Check each line of the entries below for the word "checkbox", and copy the lines that have it.

Supplied entries:
#####

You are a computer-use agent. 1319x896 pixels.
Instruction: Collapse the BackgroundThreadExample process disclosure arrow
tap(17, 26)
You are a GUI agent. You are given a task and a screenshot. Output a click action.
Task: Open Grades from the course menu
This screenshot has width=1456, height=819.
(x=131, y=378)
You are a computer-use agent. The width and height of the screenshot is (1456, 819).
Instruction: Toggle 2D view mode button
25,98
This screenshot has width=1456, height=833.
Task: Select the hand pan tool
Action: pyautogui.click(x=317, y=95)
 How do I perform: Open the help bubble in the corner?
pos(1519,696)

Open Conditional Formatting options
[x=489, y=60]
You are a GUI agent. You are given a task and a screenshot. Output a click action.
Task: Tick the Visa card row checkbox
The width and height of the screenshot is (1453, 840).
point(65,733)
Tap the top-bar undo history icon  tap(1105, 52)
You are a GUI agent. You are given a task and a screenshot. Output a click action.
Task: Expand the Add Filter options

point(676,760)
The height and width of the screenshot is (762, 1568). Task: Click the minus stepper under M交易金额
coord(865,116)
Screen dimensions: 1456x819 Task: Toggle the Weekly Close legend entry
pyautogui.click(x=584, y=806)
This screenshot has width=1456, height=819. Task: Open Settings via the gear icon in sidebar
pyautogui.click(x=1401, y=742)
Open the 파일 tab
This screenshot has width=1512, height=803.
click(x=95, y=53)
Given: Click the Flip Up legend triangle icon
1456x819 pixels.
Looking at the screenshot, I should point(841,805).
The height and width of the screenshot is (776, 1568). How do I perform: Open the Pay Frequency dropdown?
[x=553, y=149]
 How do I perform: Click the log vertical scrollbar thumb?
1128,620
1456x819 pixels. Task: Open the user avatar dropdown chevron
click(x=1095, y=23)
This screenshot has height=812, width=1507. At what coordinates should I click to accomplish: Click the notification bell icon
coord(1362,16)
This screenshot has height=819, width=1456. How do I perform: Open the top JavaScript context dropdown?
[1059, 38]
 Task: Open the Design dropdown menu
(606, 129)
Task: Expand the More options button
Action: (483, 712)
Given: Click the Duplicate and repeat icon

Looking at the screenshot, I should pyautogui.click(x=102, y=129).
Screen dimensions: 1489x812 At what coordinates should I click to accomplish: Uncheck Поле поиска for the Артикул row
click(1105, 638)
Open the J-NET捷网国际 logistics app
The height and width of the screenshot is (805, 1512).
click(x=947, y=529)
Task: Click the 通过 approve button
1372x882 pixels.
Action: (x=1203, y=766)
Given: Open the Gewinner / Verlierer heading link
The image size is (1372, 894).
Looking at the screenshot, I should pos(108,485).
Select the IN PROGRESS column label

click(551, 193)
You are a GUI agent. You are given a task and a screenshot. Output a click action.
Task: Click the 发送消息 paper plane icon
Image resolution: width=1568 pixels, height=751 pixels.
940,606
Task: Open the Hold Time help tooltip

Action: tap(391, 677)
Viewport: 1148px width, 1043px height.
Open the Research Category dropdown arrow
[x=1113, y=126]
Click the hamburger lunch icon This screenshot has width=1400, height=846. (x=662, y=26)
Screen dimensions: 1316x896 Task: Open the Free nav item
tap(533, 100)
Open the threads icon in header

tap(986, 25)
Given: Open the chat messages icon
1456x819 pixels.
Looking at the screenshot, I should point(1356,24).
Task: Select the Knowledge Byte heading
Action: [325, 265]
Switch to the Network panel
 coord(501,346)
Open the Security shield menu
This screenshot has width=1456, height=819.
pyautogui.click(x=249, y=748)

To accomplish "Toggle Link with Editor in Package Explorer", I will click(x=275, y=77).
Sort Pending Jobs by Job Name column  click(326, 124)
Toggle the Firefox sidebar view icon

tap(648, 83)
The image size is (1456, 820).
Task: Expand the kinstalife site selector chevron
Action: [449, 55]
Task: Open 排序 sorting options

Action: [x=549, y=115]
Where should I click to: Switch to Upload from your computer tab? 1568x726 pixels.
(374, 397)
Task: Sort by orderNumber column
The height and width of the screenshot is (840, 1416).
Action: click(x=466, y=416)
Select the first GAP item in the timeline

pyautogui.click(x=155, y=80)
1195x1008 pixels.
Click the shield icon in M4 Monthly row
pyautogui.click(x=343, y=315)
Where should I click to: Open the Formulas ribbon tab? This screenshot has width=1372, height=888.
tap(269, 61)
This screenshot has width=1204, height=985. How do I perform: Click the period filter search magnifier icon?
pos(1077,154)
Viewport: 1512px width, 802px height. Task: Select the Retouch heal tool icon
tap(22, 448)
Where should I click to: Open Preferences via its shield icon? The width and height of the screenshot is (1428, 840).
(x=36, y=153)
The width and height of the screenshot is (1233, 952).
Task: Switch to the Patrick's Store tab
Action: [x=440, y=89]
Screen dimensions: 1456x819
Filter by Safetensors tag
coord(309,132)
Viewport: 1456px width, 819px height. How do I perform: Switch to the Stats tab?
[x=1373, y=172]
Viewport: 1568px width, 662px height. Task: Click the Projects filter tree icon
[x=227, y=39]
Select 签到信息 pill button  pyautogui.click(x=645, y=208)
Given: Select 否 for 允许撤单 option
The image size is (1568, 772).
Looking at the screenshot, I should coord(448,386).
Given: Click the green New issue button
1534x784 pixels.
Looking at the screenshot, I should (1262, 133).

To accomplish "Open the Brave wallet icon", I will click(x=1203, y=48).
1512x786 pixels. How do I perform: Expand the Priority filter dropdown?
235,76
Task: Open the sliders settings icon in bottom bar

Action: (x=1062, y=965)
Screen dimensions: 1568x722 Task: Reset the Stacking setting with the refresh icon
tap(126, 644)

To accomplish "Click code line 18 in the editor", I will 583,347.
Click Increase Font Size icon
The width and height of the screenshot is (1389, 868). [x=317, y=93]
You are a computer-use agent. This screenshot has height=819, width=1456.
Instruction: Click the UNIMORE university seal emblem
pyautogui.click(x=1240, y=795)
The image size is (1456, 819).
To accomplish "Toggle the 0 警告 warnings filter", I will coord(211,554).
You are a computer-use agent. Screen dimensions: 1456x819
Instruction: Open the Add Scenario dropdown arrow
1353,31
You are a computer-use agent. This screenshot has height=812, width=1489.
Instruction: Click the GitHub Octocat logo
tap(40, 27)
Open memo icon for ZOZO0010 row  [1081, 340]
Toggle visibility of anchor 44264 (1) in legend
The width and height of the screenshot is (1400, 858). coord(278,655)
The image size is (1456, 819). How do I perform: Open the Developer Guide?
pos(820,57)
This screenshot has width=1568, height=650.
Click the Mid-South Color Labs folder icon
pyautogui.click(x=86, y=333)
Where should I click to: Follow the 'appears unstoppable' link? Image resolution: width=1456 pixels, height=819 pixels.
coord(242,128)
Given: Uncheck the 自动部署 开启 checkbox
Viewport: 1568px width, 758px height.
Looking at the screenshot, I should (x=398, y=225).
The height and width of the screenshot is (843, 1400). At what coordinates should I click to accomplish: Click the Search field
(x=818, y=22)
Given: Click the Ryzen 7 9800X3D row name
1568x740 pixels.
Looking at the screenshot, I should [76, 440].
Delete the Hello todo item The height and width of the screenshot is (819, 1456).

#####

Exercise output:
Task: Tick the Visa card row checkbox
Given: Uncheck the 自动部署 开启 checkbox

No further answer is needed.